Gravitational scattering of ejecta in the Didymos system cannot explain the evolution of the binary's orbital period

¹ Université Côte d'Azur, Observatoire de la Côte d'Azur, CNRS, Laboratoire Lagrange, Nice, France
² Institut UTINAM, CNRS UMR 6213, Université Marie et Louis Pasteur, OSU THETA, BP 1615, Besançon, France

^★ Corresponding author: hagrusa@oca.eu

Received: 2 June 2025
Accepted: 24 August 2025

Abstract

Context. In the first few months following the DART impact on Dimorphos, it appears that the orbital period dropped by ∼30 s in addition to the immediate ∼30 min drop. This effect has been attributed to “binary hardening”, whereby the binary's orbital period would have gradually decreased as Dimorphos continuously scattered bound ejecta out of the system and lost angular momentum.

Aims. We investigated this hypothesis with the goal of constraining the conditions that would lead to a gradual decrease in the binary's orbital period.

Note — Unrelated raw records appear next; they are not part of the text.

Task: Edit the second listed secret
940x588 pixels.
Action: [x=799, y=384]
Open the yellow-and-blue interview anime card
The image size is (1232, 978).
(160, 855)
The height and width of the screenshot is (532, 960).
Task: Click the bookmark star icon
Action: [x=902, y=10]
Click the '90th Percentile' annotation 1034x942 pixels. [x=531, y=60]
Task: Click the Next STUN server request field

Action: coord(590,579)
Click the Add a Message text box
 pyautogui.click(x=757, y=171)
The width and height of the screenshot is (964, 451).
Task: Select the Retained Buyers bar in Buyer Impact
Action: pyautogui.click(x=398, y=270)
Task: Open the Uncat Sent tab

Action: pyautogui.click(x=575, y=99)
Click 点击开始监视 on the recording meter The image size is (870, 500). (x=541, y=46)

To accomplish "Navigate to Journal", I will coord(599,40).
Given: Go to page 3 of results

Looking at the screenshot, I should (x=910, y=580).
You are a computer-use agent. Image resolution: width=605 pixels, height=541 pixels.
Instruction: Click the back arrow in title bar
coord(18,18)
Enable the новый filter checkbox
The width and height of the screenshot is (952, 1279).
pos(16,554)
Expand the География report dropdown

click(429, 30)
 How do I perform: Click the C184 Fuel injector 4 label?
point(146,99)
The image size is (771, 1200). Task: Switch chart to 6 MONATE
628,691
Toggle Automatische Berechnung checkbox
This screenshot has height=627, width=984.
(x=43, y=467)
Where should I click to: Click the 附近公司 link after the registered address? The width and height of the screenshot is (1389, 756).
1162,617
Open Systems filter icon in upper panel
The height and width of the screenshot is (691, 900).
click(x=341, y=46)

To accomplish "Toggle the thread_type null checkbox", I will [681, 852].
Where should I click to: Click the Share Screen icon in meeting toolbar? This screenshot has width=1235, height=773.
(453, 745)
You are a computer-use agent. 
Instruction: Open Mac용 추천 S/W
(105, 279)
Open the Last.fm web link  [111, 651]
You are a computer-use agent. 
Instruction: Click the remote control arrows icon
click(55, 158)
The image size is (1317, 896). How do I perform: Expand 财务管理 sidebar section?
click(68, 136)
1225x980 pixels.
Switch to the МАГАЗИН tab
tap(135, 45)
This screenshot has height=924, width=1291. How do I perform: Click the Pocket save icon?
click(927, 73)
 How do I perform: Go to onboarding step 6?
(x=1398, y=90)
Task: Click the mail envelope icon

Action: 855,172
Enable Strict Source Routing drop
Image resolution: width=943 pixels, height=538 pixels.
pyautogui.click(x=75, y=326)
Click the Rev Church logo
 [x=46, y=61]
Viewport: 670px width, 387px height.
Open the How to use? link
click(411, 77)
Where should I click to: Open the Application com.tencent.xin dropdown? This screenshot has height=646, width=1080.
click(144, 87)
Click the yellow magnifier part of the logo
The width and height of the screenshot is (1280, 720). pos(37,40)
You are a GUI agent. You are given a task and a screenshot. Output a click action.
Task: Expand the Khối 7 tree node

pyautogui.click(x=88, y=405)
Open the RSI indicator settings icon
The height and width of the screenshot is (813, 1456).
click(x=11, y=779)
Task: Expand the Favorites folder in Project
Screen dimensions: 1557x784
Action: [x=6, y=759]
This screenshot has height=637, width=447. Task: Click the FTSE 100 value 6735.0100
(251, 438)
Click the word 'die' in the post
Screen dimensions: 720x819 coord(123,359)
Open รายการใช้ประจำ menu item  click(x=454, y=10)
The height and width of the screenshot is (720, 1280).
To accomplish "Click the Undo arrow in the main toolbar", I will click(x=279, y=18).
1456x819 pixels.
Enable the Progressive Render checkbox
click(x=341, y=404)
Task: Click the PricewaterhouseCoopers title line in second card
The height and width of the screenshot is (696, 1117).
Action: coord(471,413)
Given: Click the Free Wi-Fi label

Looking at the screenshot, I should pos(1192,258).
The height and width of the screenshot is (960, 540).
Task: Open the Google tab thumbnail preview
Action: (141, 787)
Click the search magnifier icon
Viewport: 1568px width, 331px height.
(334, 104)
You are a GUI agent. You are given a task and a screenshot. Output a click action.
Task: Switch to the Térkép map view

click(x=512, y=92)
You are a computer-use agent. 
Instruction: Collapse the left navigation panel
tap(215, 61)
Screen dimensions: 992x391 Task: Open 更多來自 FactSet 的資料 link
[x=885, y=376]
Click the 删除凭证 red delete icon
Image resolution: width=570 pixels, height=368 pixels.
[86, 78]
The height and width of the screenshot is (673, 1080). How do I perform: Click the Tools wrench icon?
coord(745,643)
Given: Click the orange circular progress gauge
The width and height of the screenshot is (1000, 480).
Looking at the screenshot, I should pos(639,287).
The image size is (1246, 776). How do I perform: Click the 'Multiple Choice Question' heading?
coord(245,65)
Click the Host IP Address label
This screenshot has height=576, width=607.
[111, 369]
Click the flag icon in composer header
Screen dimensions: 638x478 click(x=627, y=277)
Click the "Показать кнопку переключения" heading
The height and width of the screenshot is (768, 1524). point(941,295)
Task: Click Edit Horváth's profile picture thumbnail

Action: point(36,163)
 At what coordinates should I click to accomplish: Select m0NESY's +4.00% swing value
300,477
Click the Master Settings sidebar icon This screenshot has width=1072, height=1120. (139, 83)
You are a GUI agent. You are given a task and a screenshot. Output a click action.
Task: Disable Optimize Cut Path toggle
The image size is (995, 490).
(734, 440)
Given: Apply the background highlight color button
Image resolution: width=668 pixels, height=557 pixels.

Methods. We used N-body simulations to study the dynamical evolution of the Didymos system under the influence of a cloud of massive test particles.

Results. We demonstrate that the gravitational scattering of ejecta is not a plausible explanation for Dimorphos's anomalous orbital period drop under any circumstances. This is a result of Dimorphos's escape speed being low compared to its orbital velocity, making it a weak scatterer.

Conclusions. If a significant fraction of DART ejecta was launched at low speeds, as impact models and scaling laws suggest, then the binary's orbital period was likely increased as this material was accreted back onto Didymos and Dimorphos. Therefore, some additional mechanism must have overcome this effect, leading to a net orbital period decrease.